A custom-made electrochemical cell was developed for real-time in situ observation of chemical and structural changes in Ni and NiFe LDHs by using Raman spectroscopy, well known for its sensitivity to vibrations of metal oxygen bonds. First of all, we confirmed that lattice oxygens of Ni LDH participate in the oxygen evolution reaction process, while no participation of lattice oxygens was observed for NiFe LDH. Moreover, we found that the NiFe lattice gets more disordered as Fe is more added and consequently there is a relationship between the lattice disorder and OER activity. In other words, we proposed optimizing lattice order as a strategy to improve the OER performance of NiFe LDH catalyst. These results have been presented at an international conference and also published through a high impact peer-reviewed journal.

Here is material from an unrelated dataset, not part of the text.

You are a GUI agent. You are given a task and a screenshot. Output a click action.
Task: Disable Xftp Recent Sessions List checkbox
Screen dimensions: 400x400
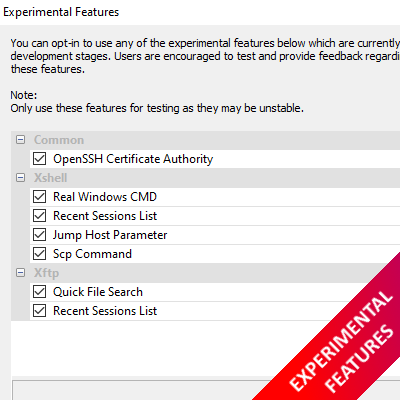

According to previous reports, it turned out that if Fe is too much added to Ni-based oxides, FeOOH begins to form in the bulk layer, resulting in decrease of the OER activity. However, we revealed that FeOOH nanoclusters are much more active for the OER than NiFe LDH, if the FeOOH is formed and distributed on the surface of NiOOH (oxidized form of Ni oxides) but not inside of the catalyst layer. By using Raman spectroscopy, the FeOOH-NiOOH catalyst was monitored in real time during the OER process and finally the relevant mechanism was experimentally proved for the first time. In this mechanism, Fe was thought of as an oxygen evolving site and helped to proceed by the neighboring Ni site. The result was published in a world-leading peer-reviewed journal.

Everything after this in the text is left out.